Problem requirements: Please rewrite the items below with "column header" changed to "column heading", keeping everything else the same. Leave the pictures out of your answer.

Data supplied:
━━━

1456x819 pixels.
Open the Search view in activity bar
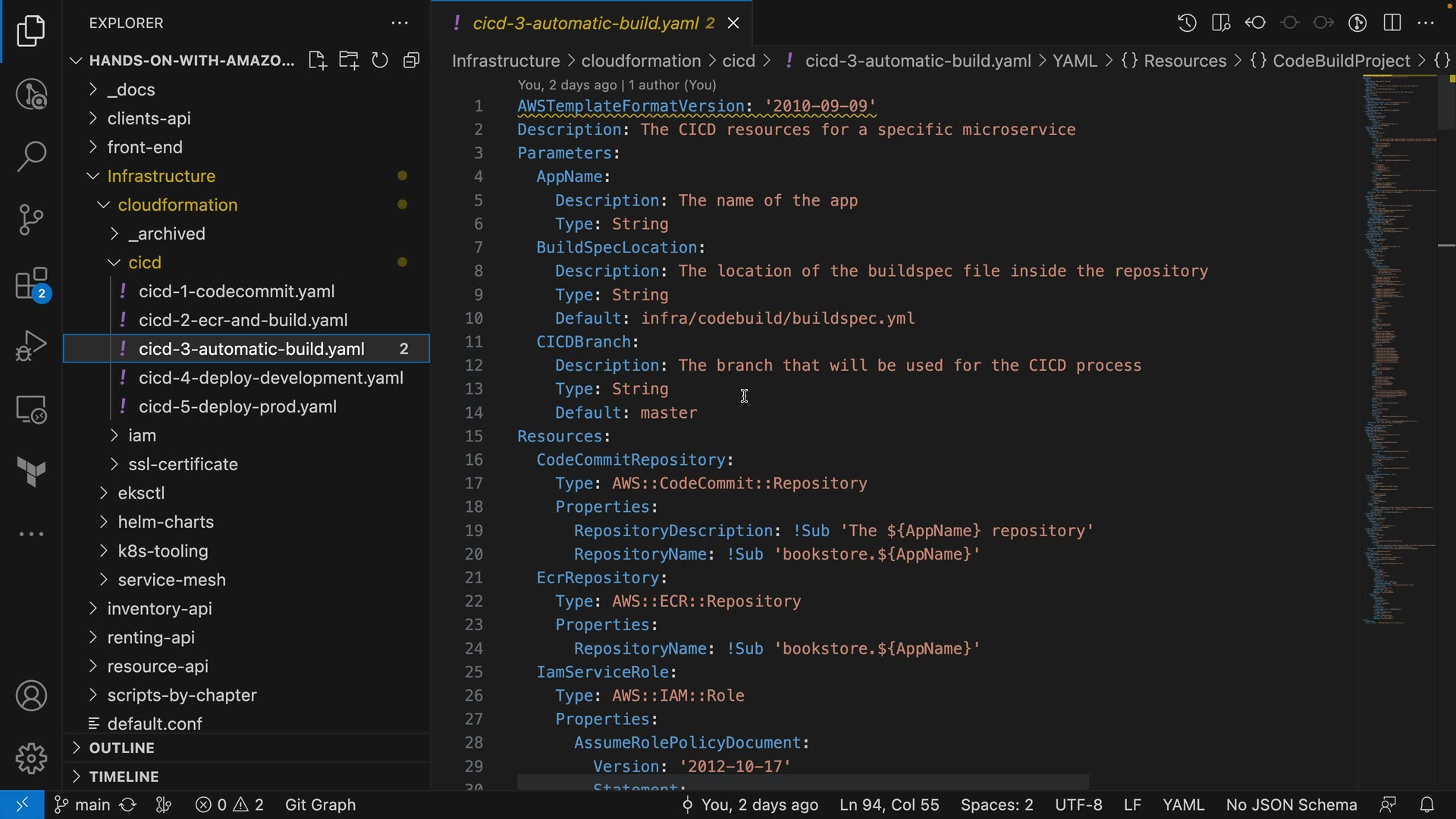(31, 156)
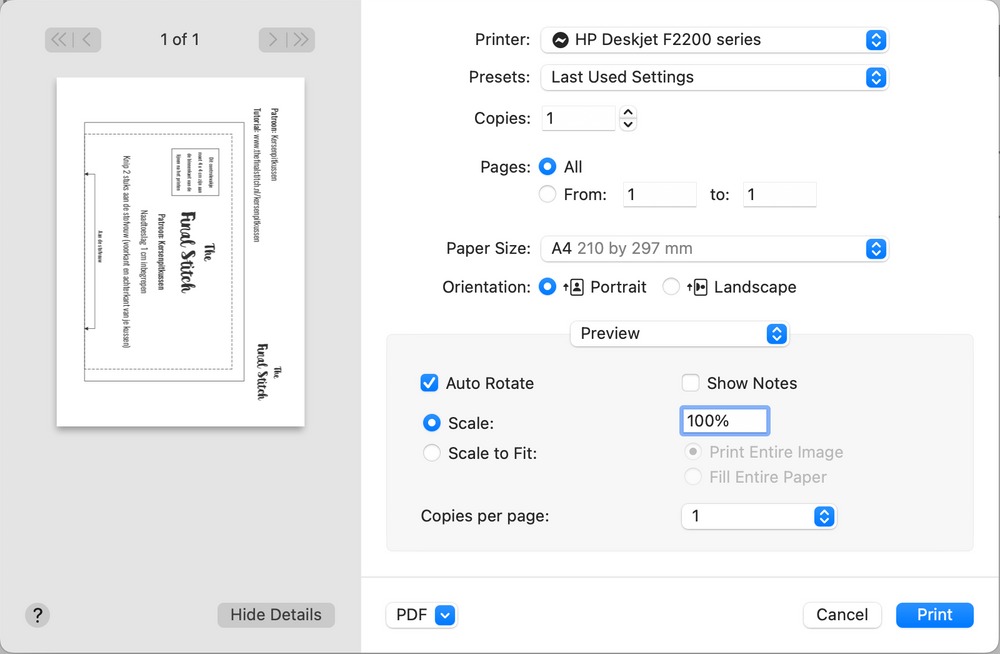Select the portrait orientation icon

574,287
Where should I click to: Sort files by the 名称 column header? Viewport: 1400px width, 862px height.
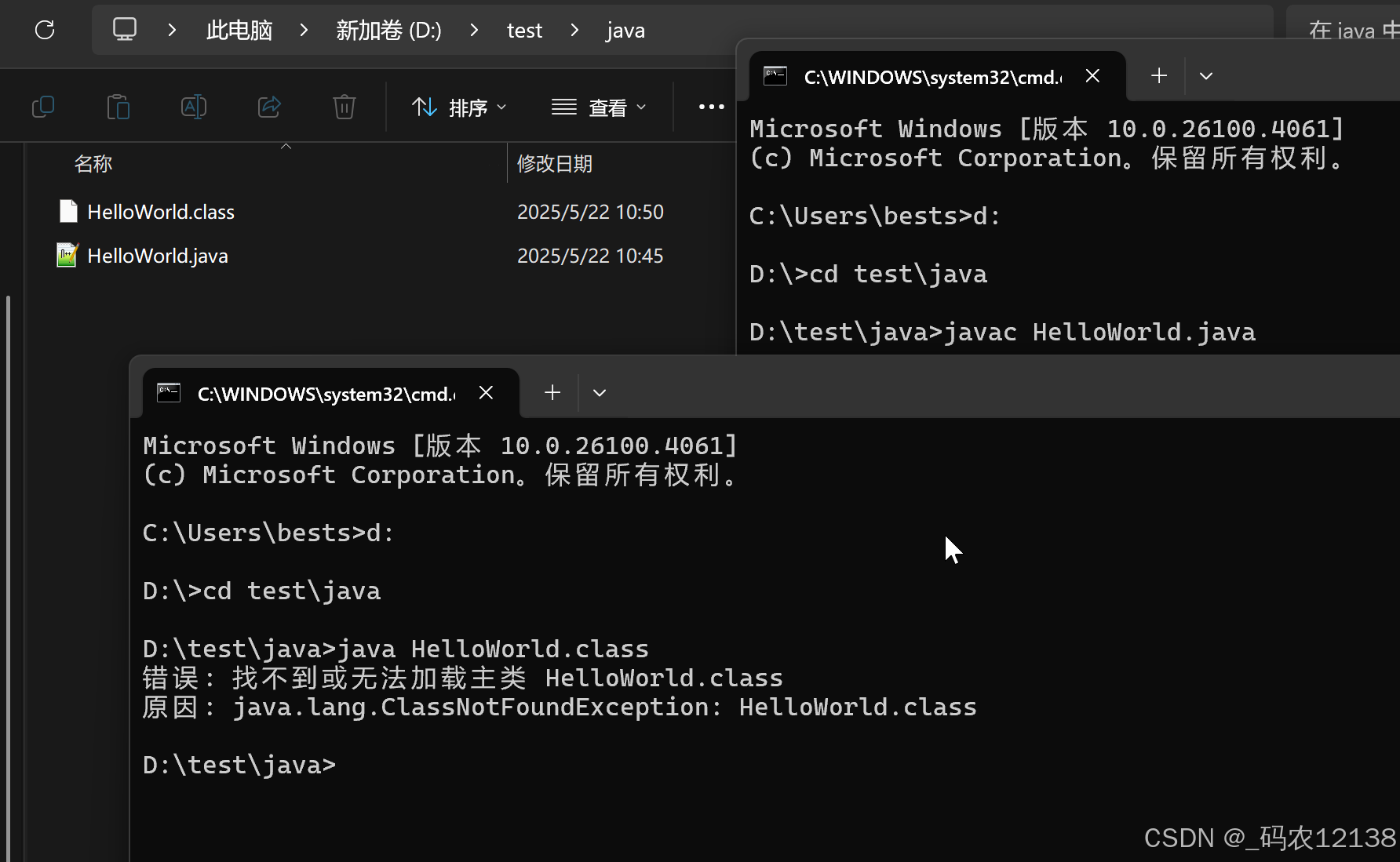pyautogui.click(x=93, y=163)
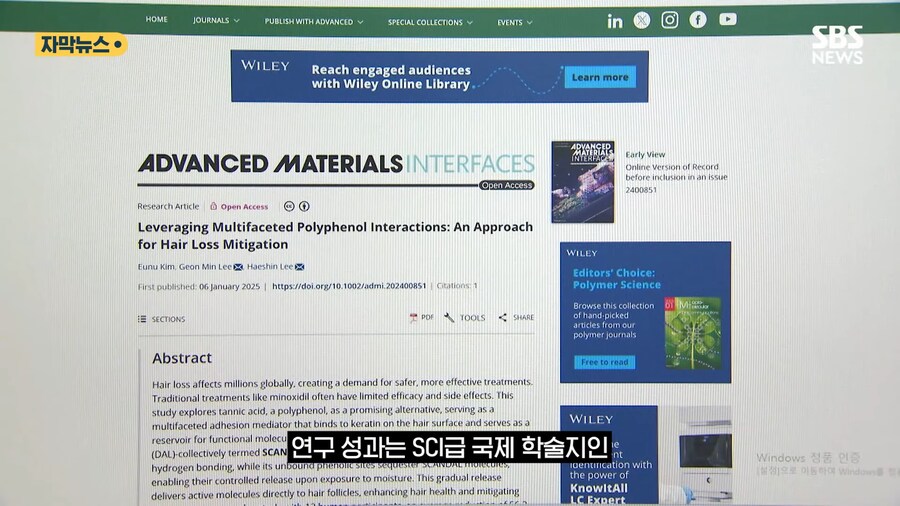Image resolution: width=900 pixels, height=506 pixels.
Task: Click email icon beside Geon Min Lee
Action: click(x=238, y=267)
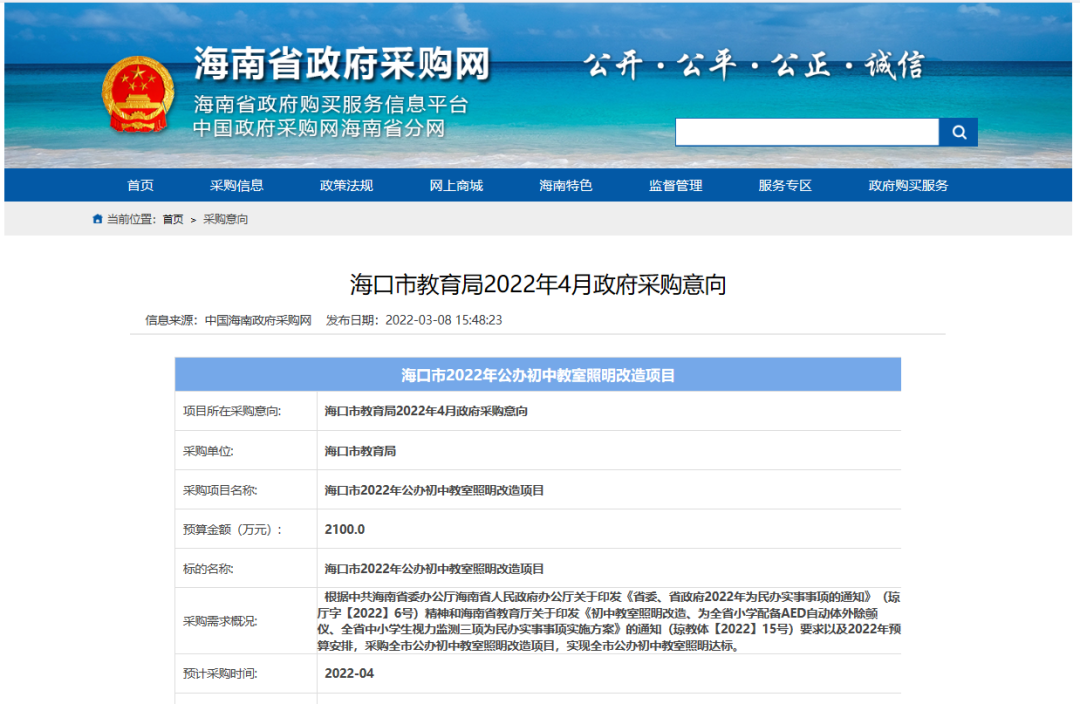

━━━

Answer to this exercise:
1456x819 pixels.
Open the Search view in activity bar
(31, 156)
Select the portrait orientation icon

574,287
Where should I click to: Sort files by the 名称 column heading? Viewport: 1400px width, 862px height.
pyautogui.click(x=93, y=163)
Image resolution: width=900 pixels, height=506 pixels.
Task: Click email icon beside Geon Min Lee
Action: click(x=238, y=267)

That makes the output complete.